▶ _Text for analysis_:
- Opening Delimiter -

Businesses falling drastically short in efforts to digitise supply chain

Supply Chain

Businesses with large supply chains are struggling to digitise interaction with their suppliers despite huge desire to do so, according to a new study. A survey by digital managed services provider TrueCommerce found that as few as one in every 20 European retailers or manufacturers has entirely digitised its trading relationship with its supply chain. That is despite four in five (82 per cent) of the businesses surveyed wanting to trade electronically with their entire supplier base.

By comparison, the study found that, on average, retail and manufacturing businesses trade electronically with just 57 per cent of their supply chain, highlighting significant opportunities to improve cost and operational efficiencies.

With businesses seeing digital technologies such as electronic data interchange (EDI) and vendor-managed inventory (VMI) as key ways to manage costs and grow revenues, TrueCommerce’s study also identified the barriers preventing them from doing so.

For businesses in the process of, or considering, digitising interaction with their supply chain, a lack of internal knowledge (39 per cent) was the main obstacle for them to overcome. Almost a third (32 per cent) cited not having the right resources to support digitisation.

- Closing Delimiter -

▶ _The problem_: Carry on the supply chain article from the point where it stops. The items that follow are separate material and not part of the supply chain article.

▶ _Provided records_:

- Opening Delimiter -

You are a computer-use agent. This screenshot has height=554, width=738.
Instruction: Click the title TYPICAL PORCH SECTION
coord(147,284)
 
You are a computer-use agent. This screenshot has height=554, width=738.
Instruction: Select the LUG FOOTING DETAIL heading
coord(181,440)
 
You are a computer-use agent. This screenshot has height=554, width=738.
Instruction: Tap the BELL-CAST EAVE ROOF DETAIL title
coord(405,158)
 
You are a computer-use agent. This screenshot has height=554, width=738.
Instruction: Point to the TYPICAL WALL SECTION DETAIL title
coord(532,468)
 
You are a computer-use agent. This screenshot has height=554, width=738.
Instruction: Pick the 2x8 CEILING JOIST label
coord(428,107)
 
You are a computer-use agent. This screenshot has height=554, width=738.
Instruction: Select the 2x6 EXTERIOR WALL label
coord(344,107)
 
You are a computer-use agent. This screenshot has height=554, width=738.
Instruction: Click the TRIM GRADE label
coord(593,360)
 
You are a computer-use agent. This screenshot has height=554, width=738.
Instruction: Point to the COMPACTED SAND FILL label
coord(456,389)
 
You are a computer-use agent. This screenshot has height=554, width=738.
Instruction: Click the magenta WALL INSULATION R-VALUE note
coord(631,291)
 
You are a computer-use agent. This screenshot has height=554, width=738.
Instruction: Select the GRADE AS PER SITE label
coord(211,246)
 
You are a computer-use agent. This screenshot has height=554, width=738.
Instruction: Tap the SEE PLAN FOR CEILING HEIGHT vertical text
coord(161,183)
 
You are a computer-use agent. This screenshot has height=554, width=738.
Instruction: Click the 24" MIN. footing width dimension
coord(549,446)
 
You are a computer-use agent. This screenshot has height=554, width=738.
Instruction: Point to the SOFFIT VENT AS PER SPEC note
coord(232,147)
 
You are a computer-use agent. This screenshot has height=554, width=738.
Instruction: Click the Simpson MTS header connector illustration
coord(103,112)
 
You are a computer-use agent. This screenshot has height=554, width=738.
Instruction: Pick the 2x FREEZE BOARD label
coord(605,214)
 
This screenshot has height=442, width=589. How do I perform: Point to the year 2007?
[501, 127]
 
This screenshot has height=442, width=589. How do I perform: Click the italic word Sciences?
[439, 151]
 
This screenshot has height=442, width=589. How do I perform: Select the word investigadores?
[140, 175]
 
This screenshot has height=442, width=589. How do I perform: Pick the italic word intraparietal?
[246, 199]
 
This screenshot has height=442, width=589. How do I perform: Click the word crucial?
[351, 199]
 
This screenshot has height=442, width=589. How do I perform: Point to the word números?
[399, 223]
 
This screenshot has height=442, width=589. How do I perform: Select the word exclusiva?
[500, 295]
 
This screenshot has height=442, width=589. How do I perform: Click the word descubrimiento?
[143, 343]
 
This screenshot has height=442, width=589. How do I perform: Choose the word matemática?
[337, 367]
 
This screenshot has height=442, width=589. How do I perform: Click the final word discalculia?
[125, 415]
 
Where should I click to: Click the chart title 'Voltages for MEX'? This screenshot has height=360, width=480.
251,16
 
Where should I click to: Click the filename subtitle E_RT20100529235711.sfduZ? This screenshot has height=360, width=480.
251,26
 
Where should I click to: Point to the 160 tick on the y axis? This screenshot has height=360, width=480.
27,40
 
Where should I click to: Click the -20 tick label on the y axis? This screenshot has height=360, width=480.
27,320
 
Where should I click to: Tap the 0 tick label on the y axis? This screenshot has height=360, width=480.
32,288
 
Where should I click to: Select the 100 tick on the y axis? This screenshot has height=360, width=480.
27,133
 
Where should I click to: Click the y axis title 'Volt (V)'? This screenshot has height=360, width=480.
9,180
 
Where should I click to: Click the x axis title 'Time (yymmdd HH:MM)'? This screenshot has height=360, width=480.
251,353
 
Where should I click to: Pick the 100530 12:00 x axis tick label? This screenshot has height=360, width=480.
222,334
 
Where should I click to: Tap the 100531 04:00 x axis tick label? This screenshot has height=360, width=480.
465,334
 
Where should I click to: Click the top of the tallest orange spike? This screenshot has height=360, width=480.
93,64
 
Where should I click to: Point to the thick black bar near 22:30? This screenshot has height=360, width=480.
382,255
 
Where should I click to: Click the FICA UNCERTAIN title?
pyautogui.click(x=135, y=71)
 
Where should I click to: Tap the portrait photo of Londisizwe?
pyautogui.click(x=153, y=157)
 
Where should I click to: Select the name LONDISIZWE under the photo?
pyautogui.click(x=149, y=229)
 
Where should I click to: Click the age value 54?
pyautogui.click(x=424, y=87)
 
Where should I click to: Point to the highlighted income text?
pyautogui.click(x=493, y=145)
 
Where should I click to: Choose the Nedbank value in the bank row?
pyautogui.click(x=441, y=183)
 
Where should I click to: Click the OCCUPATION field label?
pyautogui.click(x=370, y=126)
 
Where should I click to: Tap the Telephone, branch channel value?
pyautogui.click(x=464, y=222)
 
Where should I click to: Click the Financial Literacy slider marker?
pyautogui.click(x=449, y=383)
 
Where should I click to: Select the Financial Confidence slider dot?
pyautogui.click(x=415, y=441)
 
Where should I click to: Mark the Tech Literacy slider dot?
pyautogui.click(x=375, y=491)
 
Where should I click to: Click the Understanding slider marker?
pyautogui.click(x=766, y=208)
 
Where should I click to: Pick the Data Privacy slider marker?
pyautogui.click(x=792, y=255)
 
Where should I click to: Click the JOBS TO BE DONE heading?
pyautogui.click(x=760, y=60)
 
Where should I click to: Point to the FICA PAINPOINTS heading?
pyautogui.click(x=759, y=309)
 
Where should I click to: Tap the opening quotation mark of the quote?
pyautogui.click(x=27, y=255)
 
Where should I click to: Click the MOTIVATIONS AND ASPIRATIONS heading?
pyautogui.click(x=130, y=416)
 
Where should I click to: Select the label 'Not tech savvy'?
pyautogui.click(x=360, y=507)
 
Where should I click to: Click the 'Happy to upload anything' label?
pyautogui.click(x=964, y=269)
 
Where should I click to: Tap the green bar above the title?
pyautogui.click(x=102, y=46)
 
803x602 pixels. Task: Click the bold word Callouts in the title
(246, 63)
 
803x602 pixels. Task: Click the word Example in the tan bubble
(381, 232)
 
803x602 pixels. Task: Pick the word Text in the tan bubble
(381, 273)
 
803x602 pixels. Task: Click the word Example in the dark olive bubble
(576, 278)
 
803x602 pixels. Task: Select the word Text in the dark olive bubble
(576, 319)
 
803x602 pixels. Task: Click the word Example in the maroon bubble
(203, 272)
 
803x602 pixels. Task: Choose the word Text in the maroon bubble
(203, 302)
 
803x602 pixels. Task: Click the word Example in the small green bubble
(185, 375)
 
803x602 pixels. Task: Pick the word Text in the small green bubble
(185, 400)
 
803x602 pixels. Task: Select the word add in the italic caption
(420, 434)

- Closing Delimiter -

▶ _Exercise output_:
“Supply chains across every part of the economy are under more pressure than ever before as businesses at the head of the chain look to innovate in order to manage cost and remain competitive,” David Grosvenor, managing director at TrueCommerce Europe, said. “However, there is clearly a significant void between where businesses currently are and where they want to be in terms of their ability to automate processes and trade data both rapidly and seamlessly. Until they close this gap and improve the way in which they interact with the supply chain, the issue will ultimately continue to have a negative impact on their commercial performance and that of their wider sector.”